NOK/JPY tied to yield differentials
Correlation analysis highlights how influential rates markets have become for NOK/JPY recently, particularly longer-term yield spreads. The correlation coefficient with the 10-year yield differential between Norway and Japan stands at 0.99, a near-perfect relationship. Similar strong correlations have been observed with Norwegian five and 10-year bond yields, underscoring the role of carry trade flows in driving NOK/JPY movements.
Source: TradingView
As for Norway’s interest rate outlook, the implied probability of a rate cut from the Norges Bank on December 19 is negligible with only 3.9bps priced. Looking beyond the turn of the calendar year, a 25bps cut in January is marginally favoured with 15.2bps priced, with the first cut of the cycle fully priced by March where markets see a strong possibility of a 50 being delivered.
Source: Bloomberg
Interpreting what that may mean for Norwegian bond yields further out the curve, the Norwegian 3s-10s curve has traded in a narrow ~25bps range for most of the year, suggesting that movements at the front end of the curve – most influenced by monetary policy – haven’t diverged significantly from longer maturities. It may not remain that way, but it suggests moves in longer-dated yields are not simply a function of global factors but domestic, too.
Source: TradingView
NOK/JPY teeters above uptrend support
NOK/JPY is trading in a rising wedge on the daily timeframe, grinding higher after a significant bearish move in July and early August.
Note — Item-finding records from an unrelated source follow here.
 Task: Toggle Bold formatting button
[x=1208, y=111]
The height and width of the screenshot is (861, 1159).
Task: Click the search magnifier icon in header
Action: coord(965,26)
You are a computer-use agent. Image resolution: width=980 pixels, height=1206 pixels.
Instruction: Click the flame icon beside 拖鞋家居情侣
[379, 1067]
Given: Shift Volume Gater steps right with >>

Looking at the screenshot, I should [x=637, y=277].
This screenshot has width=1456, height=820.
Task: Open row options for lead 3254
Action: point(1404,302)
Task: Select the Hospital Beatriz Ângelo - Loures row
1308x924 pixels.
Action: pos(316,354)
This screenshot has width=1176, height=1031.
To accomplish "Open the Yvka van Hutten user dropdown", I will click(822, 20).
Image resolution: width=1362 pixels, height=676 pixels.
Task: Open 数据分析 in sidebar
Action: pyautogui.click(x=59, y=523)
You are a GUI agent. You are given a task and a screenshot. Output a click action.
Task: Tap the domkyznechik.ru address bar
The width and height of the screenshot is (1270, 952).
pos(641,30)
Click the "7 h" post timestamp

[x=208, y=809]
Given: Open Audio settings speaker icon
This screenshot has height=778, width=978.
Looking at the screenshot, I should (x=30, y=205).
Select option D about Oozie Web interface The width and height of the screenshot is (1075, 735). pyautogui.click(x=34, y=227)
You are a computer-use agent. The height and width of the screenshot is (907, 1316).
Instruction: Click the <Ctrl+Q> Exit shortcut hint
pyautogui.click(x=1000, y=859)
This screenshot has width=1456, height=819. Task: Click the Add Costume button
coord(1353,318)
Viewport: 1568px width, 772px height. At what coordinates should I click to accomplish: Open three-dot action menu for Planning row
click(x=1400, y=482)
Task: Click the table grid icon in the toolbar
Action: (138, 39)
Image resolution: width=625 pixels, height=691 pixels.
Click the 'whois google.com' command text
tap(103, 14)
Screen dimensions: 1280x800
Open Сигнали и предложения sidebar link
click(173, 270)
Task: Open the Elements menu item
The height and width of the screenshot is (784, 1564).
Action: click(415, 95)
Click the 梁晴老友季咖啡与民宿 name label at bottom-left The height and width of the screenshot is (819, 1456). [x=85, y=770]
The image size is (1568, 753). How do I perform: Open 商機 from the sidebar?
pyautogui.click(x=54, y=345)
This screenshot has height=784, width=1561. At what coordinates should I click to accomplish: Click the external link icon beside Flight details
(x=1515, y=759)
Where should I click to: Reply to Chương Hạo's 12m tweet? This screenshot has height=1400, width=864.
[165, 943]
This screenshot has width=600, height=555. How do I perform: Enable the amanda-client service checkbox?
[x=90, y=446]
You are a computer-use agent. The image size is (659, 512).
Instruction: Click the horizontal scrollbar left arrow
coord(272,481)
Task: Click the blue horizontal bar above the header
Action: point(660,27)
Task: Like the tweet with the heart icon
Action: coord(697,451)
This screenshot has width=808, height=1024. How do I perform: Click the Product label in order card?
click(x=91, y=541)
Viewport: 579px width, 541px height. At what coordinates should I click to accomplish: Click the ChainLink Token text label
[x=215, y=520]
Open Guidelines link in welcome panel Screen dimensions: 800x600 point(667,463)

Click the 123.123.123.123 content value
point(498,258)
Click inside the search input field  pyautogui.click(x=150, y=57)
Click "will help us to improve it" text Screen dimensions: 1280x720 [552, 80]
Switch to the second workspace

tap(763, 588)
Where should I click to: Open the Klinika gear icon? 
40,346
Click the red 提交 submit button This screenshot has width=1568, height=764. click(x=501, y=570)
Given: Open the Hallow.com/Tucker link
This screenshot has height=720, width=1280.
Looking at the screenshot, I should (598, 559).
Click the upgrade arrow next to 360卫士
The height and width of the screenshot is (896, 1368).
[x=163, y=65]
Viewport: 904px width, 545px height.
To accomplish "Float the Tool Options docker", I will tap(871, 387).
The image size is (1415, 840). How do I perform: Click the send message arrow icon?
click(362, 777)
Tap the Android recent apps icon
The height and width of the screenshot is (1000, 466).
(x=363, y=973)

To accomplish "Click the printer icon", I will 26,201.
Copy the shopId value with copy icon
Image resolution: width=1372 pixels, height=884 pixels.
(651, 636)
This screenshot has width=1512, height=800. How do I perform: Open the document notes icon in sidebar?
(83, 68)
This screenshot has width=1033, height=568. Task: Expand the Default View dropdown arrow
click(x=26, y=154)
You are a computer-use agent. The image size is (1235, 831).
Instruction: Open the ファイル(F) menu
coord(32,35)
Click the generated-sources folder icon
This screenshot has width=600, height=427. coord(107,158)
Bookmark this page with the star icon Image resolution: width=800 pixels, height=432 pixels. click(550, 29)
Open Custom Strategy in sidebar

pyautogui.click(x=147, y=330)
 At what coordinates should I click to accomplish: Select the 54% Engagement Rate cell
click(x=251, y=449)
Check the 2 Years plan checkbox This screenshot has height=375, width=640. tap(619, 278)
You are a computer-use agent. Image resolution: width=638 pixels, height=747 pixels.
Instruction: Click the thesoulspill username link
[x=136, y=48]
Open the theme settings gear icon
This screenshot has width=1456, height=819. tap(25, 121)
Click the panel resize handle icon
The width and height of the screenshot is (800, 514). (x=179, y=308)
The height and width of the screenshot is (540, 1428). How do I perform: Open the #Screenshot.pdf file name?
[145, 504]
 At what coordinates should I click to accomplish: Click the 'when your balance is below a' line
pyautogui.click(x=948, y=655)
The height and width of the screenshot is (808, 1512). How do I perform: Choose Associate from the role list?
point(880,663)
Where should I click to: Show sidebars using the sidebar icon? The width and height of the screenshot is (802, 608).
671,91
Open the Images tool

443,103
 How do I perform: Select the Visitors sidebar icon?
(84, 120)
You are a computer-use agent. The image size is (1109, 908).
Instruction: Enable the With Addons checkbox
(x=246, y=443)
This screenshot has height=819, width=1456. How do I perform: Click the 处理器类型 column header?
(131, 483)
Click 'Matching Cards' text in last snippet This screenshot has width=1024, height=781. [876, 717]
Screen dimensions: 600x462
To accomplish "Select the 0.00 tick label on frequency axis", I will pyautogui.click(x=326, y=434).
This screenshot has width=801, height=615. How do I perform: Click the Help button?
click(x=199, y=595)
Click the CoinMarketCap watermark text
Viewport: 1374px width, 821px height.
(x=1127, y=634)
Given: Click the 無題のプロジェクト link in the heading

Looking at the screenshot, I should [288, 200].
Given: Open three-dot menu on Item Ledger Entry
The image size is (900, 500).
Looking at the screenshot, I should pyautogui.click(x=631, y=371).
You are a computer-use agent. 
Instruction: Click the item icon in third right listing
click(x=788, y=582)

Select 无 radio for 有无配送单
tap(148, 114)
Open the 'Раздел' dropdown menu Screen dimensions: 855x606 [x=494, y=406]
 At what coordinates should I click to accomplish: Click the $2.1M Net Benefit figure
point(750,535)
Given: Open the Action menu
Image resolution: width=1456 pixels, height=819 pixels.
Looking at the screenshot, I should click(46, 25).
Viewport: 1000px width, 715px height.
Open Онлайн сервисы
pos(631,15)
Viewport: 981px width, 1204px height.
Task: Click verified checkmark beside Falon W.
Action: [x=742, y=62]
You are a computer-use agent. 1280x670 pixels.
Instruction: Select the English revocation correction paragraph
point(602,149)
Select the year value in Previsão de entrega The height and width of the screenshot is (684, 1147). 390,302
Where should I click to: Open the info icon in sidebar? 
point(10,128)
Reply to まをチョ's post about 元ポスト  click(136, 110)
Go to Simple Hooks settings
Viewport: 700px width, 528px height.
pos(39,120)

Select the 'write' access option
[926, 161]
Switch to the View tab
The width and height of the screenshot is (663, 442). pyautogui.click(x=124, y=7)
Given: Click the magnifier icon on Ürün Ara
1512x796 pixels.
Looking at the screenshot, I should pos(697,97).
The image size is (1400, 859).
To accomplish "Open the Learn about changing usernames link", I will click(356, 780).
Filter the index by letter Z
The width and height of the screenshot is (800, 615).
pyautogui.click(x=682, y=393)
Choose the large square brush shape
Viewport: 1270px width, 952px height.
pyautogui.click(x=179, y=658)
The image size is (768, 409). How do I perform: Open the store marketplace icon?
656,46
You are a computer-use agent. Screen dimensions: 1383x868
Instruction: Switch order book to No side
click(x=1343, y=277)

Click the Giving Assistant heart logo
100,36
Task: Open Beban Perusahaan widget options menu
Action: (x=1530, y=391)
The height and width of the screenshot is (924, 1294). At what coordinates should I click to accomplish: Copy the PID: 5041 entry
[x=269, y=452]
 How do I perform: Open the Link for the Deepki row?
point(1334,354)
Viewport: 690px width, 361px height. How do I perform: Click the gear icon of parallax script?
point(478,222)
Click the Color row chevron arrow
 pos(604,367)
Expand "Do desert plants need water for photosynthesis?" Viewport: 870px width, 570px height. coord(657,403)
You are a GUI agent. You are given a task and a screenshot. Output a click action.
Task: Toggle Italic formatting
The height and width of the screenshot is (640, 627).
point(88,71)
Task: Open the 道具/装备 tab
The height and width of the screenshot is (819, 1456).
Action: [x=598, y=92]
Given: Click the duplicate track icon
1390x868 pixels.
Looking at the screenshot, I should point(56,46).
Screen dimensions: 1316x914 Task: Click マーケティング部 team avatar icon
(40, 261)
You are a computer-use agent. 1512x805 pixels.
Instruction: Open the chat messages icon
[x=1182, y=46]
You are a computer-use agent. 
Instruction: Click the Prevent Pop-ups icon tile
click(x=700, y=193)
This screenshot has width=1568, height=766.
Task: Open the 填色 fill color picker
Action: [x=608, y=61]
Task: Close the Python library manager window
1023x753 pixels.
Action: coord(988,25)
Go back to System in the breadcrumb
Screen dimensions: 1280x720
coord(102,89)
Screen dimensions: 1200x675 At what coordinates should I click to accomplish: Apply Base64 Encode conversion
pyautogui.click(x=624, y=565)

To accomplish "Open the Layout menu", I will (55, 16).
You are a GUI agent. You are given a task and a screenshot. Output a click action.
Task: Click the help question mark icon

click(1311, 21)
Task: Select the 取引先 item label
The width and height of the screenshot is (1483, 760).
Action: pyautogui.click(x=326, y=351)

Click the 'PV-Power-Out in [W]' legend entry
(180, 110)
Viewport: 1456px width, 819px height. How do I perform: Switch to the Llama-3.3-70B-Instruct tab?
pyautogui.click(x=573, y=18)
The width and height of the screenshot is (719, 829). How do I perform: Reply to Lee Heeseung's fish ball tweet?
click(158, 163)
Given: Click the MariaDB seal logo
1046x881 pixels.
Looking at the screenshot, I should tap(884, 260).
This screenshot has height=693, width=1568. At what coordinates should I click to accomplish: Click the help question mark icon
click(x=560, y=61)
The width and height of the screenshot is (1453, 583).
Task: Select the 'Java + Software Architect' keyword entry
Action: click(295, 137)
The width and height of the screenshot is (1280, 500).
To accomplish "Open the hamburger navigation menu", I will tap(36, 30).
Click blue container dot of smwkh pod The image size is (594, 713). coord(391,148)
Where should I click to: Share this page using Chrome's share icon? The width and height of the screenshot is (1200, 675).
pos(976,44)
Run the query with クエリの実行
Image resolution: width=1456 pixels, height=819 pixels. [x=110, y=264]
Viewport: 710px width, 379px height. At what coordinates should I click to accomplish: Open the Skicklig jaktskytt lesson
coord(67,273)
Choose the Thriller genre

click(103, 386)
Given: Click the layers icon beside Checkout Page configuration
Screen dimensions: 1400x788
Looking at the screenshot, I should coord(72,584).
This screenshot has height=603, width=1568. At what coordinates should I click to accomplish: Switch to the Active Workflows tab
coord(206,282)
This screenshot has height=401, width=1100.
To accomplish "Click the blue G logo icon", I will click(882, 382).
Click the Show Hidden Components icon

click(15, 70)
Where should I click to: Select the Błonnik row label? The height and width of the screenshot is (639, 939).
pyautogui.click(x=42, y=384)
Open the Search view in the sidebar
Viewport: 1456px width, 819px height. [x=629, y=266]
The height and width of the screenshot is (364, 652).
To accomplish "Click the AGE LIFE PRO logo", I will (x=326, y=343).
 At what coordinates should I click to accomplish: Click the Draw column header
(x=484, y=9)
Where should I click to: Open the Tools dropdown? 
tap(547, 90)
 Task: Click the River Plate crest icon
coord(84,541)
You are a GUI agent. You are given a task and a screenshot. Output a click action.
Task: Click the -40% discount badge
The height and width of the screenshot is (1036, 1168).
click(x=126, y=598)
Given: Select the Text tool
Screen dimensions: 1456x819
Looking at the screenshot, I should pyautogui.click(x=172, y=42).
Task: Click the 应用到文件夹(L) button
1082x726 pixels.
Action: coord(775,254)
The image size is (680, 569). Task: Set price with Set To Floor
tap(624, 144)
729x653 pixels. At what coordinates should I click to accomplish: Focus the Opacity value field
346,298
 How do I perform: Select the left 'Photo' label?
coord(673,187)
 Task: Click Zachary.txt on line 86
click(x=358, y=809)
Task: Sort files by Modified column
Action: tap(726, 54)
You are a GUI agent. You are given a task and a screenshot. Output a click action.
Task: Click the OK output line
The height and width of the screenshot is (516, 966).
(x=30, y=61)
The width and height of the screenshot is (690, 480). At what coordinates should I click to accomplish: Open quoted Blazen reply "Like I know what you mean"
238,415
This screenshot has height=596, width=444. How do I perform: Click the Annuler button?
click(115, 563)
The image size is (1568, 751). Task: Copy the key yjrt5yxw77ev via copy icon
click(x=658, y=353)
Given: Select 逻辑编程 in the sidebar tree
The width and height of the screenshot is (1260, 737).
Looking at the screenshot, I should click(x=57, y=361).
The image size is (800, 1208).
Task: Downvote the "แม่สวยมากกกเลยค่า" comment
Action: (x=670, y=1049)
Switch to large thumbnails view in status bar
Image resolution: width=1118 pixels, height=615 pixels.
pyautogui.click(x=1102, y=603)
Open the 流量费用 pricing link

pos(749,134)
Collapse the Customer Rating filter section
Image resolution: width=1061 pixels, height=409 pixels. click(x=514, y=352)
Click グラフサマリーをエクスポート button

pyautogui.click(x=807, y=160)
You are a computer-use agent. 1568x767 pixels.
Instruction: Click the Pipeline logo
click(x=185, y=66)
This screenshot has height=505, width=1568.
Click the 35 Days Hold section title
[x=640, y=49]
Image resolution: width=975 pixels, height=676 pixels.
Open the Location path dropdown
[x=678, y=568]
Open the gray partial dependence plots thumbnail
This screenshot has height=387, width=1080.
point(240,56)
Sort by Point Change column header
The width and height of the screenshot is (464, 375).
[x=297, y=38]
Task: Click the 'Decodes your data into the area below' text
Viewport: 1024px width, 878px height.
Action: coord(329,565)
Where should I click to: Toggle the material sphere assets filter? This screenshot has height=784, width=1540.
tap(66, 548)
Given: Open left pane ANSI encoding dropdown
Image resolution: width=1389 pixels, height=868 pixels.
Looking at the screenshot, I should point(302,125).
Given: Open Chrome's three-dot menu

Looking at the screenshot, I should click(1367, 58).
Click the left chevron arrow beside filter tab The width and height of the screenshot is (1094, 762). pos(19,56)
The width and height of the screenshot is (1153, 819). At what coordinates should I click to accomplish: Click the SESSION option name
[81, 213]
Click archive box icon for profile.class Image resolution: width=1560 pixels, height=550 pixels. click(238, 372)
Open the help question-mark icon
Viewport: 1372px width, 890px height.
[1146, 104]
The price has looked heavy since failing twice at the 200-day moving average in November, slicing through the 50-day moving average and multiple minor horizontal supports before bouncing off uptrend support. RSI (14) and MACD are flashing bearish signals, favouring selling rallies or breaks in the near term.
Source: TradingView
If the price were to break and hold beneath the uptrend, shorts could be established with a tight stop above for protection. On the downside, 13.25, 12.949 and 12.735 are levels to watch, with f the latter two suitable for potential targets.
Alternatively, if the uptrend holds, the setup could be flipped with longs established above with a stop beneath 13.3985 for protection. 13.61 is a minor resistance level overhead, with 13.778, 50-day moving average and 200-day moving average more formidable tests above. Depending on your risk-reward, the latter three screen as suitable targets.